Мне нечего было рассказать, я повторил все, сказанное матери: отель, Капитолий, Вилла Боргезе, Сан-Клементе, рестораны.
— Еда тоже была хорошей?
Я кивнул.
— И напитки хороши?
Еще кивок.
— Сделал вещи, что одобрил бы твой дед?
Я рассмеялся:
— Нет, не в этот раз, — я рассказал об инциденте возле Пасквино. — Ужасная идея вызвать рвоту возле говорящей статуи!
— Кино? Концерты?
Во мне постепенно зрело чувство, что он вел разговор к чему-то конкретному, возможно, даже сам не зная, к чему. Я понял это, потому что он продолжал задавать вопросы, отдаленно касающиеся этой темы. Я осознал, что уже прибегнул к уклончивому маневру до того, как нечто, поджидающее нас за углом, стало неизбежным. Я говорил о вечно грязных, разбитых площадях Рима.
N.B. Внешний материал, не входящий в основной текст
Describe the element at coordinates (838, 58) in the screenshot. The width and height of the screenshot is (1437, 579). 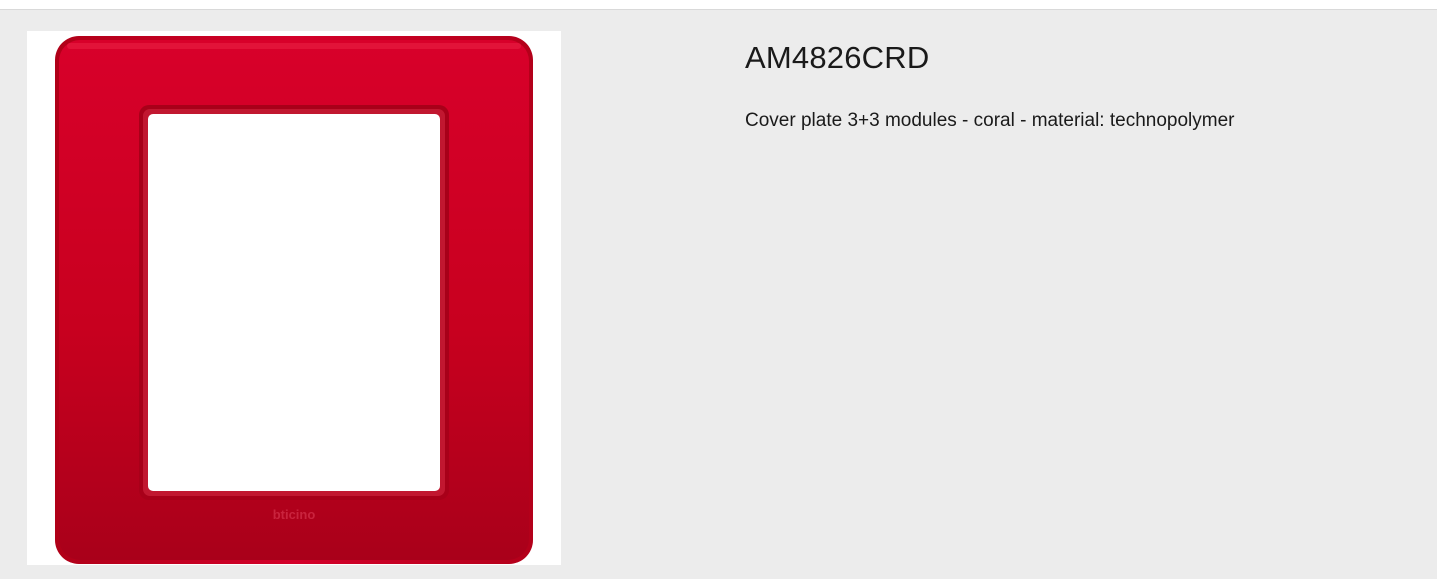
I see `product-code: AM4826CRD` at that location.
Жаре, погоде, плотном дорожном движении, огромном количестве монахинь. Такая-то и такая-то церковь закрыты. Всюду строительный мусор. Жалкие реставрационные работы. Я жаловался на людей, на туристов, на микроавтобусы, загружающие и выгружающие бесчисленное множество держателей камер и носителей бейсбольных кепок.
— Видели какие-нибудь внутренние частные дворики, о которых я тебе рассказывал?
— Кажется, мы так и не посетили ничего подобного.
— Выразили почтение статуе Джордано Бруно?
— Конечно. Меня чуть не вырвало и там тоже.
Мы рассмеялись.
Краткая пауза.
Еще одна затяжка сигаретой.
И вот.
— Вы двое такие хорошие друзья.
Это оказалось гораздо смелее, чем я мог ожидать.
— Да, — ответил я, стараясь лишить мое повисшее в воздухе «да» негативной окраски, но попытка провалилась. Я надеялся, он не уловил мое умеренно-враждебное, уклончивое, показушно-усталое «Да, и что?» в голосе.
Я также надеялся, тем не менее, что он воспользуется возможностью неопределенного «Да, и что?», чтобы отчитать меня, как он часто делал, за мое грубое, или наплевательское, или слишком критичное отношение к людям, которых можно было с полной уверенностью считать моими друзьями. В конце он мог бы добавить свою излюбленную фразу о том, как редко можно найти настоящую дружбу и что, даже если людям сложно сойтись снова после разлуки, все равно большинство этому рады и готовы поделиться чем-то хорошим. Ни один человек, подобно острову, не может захлопнуть себя от других, людям нужны люди, бла-бла.